_Written exercise_: Please return the material below line for line, with nothing changed, added, or left out.

■ ■ ■ ■ ■

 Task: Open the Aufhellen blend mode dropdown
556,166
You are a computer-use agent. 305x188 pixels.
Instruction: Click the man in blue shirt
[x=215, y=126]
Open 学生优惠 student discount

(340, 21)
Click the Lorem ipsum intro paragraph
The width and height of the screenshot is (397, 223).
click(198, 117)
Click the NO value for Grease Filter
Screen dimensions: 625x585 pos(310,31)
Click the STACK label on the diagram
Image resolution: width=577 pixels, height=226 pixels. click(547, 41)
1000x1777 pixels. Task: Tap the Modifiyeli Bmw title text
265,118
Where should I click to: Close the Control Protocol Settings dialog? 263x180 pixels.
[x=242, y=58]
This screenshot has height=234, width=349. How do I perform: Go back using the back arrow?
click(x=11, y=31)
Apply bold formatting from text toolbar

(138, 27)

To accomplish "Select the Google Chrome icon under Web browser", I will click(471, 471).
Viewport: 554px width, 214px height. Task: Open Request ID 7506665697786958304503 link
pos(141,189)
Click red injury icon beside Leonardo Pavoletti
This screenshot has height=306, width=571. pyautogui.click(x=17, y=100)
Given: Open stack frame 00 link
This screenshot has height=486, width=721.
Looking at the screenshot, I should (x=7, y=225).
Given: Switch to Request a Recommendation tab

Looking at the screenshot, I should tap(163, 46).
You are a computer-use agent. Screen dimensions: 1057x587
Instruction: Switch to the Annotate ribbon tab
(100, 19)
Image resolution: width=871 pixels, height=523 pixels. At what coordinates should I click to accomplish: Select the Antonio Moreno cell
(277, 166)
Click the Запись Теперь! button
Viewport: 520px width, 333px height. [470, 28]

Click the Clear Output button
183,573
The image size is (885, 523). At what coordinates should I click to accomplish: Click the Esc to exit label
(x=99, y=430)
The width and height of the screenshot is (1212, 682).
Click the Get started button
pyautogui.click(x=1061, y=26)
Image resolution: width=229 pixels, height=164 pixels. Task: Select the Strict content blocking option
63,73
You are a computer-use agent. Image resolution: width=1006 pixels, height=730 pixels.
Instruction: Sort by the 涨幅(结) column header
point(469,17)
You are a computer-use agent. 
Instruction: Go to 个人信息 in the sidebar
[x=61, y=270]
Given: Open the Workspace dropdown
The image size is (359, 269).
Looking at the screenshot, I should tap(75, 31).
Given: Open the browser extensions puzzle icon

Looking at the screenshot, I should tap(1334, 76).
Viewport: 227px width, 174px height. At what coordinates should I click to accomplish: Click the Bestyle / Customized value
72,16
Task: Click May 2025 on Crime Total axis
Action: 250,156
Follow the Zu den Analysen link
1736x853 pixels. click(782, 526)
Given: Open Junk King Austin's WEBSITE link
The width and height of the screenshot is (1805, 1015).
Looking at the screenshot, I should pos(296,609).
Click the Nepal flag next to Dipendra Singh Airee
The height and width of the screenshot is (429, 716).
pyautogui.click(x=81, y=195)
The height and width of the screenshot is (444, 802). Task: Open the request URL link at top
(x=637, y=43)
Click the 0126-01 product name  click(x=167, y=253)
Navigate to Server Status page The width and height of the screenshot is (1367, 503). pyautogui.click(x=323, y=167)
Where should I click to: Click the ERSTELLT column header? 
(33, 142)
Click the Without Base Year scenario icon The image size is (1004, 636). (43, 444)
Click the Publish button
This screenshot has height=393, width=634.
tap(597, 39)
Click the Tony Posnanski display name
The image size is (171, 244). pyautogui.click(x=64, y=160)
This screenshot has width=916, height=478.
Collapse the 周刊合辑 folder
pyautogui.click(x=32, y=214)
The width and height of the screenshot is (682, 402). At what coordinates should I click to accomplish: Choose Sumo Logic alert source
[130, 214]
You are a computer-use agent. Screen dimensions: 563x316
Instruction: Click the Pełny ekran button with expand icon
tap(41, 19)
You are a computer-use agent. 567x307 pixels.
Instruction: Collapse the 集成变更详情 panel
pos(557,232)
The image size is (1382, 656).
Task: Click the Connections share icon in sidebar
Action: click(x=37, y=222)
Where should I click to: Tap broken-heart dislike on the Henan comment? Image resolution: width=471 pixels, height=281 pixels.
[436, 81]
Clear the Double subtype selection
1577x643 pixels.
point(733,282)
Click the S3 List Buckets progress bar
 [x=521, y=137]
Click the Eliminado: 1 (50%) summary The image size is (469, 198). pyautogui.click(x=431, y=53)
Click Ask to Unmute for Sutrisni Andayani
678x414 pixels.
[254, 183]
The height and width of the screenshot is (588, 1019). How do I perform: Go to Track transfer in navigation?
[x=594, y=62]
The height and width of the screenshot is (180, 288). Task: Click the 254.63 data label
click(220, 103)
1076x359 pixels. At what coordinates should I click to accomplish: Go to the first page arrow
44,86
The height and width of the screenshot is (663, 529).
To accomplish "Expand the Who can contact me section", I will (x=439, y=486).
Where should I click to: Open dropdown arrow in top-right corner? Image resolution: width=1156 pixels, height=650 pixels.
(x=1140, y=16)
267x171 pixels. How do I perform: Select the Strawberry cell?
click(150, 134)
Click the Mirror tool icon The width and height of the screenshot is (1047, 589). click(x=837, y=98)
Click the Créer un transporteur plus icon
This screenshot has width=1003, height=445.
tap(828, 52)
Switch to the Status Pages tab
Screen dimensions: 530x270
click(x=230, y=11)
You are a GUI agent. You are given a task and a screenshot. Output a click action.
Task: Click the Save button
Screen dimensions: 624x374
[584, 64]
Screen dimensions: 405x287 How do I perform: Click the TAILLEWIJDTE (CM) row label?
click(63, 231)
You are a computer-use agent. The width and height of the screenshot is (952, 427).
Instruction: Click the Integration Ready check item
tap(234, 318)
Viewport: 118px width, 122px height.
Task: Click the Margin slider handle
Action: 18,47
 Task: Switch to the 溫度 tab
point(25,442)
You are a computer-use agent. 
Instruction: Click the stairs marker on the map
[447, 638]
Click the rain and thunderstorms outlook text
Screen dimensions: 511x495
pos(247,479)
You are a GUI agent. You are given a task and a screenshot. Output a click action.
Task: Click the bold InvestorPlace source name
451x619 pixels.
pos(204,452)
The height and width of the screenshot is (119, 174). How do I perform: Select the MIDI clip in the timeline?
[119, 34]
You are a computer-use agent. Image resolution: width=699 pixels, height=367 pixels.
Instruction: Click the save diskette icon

■ ■ ■ ■ ■

_Task solution_:
 Task: Open the Aufhellen blend mode dropdown
556,166
You are a computer-use agent. 305x188 pixels.
Instruction: Click the man in blue shirt
[x=215, y=126]
Open 学生优惠 student discount

(340, 21)
Click the Lorem ipsum intro paragraph
The width and height of the screenshot is (397, 223).
click(198, 117)
Click the NO value for Grease Filter
Screen dimensions: 625x585 pos(310,31)
Click the STACK label on the diagram
Image resolution: width=577 pixels, height=226 pixels. click(547, 41)
1000x1777 pixels. Task: Tap the Modifiyeli Bmw title text
265,118
Where should I click to: Close the Control Protocol Settings dialog? 263x180 pixels.
[x=242, y=58]
This screenshot has height=234, width=349. How do I perform: Go back using the back arrow?
click(x=11, y=31)
Apply bold formatting from text toolbar

(138, 27)

To accomplish "Select the Google Chrome icon under Web browser", I will click(471, 471).
Viewport: 554px width, 214px height. Task: Open Request ID 7506665697786958304503 link
pos(141,189)
Click red injury icon beside Leonardo Pavoletti
This screenshot has height=306, width=571. pyautogui.click(x=17, y=100)
Given: Open stack frame 00 link
This screenshot has height=486, width=721.
Looking at the screenshot, I should (x=7, y=225).
Given: Switch to Request a Recommendation tab

Looking at the screenshot, I should tap(163, 46).
You are a computer-use agent. Screen dimensions: 1057x587
Instruction: Switch to the Annotate ribbon tab
(100, 19)
Image resolution: width=871 pixels, height=523 pixels. At what coordinates should I click to accomplish: Select the Antonio Moreno cell
(277, 166)
Click the Запись Теперь! button
Viewport: 520px width, 333px height. [470, 28]

Click the Clear Output button
183,573
The image size is (885, 523). At what coordinates should I click to accomplish: Click the Esc to exit label
(x=99, y=430)
The width and height of the screenshot is (1212, 682).
Click the Get started button
pyautogui.click(x=1061, y=26)
Image resolution: width=229 pixels, height=164 pixels. Task: Select the Strict content blocking option
63,73
You are a computer-use agent. Image resolution: width=1006 pixels, height=730 pixels.
Instruction: Sort by the 涨幅(结) column header
point(469,17)
You are a computer-use agent. 
Instruction: Go to 个人信息 in the sidebar
[x=61, y=270]
Given: Open the Workspace dropdown
The image size is (359, 269).
Looking at the screenshot, I should tap(75, 31).
Given: Open the browser extensions puzzle icon

Looking at the screenshot, I should tap(1334, 76).
Viewport: 227px width, 174px height. At what coordinates should I click to accomplish: Click the Bestyle / Customized value
72,16
Task: Click May 2025 on Crime Total axis
Action: 250,156
Follow the Zu den Analysen link
1736x853 pixels. click(782, 526)
Given: Open Junk King Austin's WEBSITE link
The width and height of the screenshot is (1805, 1015).
Looking at the screenshot, I should pos(296,609).
Click the Nepal flag next to Dipendra Singh Airee
The height and width of the screenshot is (429, 716).
pyautogui.click(x=81, y=195)
The height and width of the screenshot is (444, 802). Task: Open the request URL link at top
(x=637, y=43)
Click the 0126-01 product name  click(x=167, y=253)
Navigate to Server Status page The width and height of the screenshot is (1367, 503). pyautogui.click(x=323, y=167)
Where should I click to: Click the ERSTELLT column header? 
(33, 142)
Click the Without Base Year scenario icon The image size is (1004, 636). (43, 444)
Click the Publish button
This screenshot has height=393, width=634.
tap(597, 39)
Click the Tony Posnanski display name
The image size is (171, 244). pyautogui.click(x=64, y=160)
This screenshot has width=916, height=478.
Collapse the 周刊合辑 folder
pyautogui.click(x=32, y=214)
The width and height of the screenshot is (682, 402). At what coordinates should I click to accomplish: Choose Sumo Logic alert source
[130, 214]
You are a computer-use agent. Screen dimensions: 563x316
Instruction: Click the Pełny ekran button with expand icon
tap(41, 19)
You are a computer-use agent. 567x307 pixels.
Instruction: Collapse the 集成变更详情 panel
pos(557,232)
The image size is (1382, 656).
Task: Click the Connections share icon in sidebar
Action: click(x=37, y=222)
Where should I click to: Tap broken-heart dislike on the Henan comment? Image resolution: width=471 pixels, height=281 pixels.
[436, 81]
Clear the Double subtype selection
1577x643 pixels.
point(733,282)
Click the S3 List Buckets progress bar
 [x=521, y=137]
Click the Eliminado: 1 (50%) summary The image size is (469, 198). pyautogui.click(x=431, y=53)
Click Ask to Unmute for Sutrisni Andayani
678x414 pixels.
[254, 183]
The height and width of the screenshot is (588, 1019). How do I perform: Go to Track transfer in navigation?
[x=594, y=62]
The height and width of the screenshot is (180, 288). Task: Click the 254.63 data label
click(220, 103)
1076x359 pixels. At what coordinates should I click to accomplish: Go to the first page arrow
44,86
The height and width of the screenshot is (663, 529).
To accomplish "Expand the Who can contact me section", I will (x=439, y=486).
Where should I click to: Open dropdown arrow in top-right corner? Image resolution: width=1156 pixels, height=650 pixels.
(x=1140, y=16)
267x171 pixels. How do I perform: Select the Strawberry cell?
click(150, 134)
Click the Mirror tool icon The width and height of the screenshot is (1047, 589). click(x=837, y=98)
Click the Créer un transporteur plus icon
This screenshot has width=1003, height=445.
tap(828, 52)
Switch to the Status Pages tab
Screen dimensions: 530x270
click(x=230, y=11)
You are a GUI agent. You are given a task and a screenshot. Output a click action.
Task: Click the Save button
Screen dimensions: 624x374
[584, 64]
Screen dimensions: 405x287 How do I perform: Click the TAILLEWIJDTE (CM) row label?
click(63, 231)
You are a computer-use agent. The width and height of the screenshot is (952, 427).
Instruction: Click the Integration Ready check item
tap(234, 318)
Viewport: 118px width, 122px height.
Task: Click the Margin slider handle
Action: 18,47
 Task: Switch to the 溫度 tab
point(25,442)
You are a computer-use agent. 
Instruction: Click the stairs marker on the map
[447, 638]
Click the rain and thunderstorms outlook text
Screen dimensions: 511x495
pos(247,479)
You are a GUI agent. You are given a task and a screenshot. Output a click action.
Task: Click the bold InvestorPlace source name
451x619 pixels.
pos(204,452)
The height and width of the screenshot is (119, 174). How do I perform: Select the MIDI clip in the timeline?
[119, 34]
You are a computer-use agent. Image resolution: width=699 pixels, height=367 pixels.
Instruction: Click the save diskette icon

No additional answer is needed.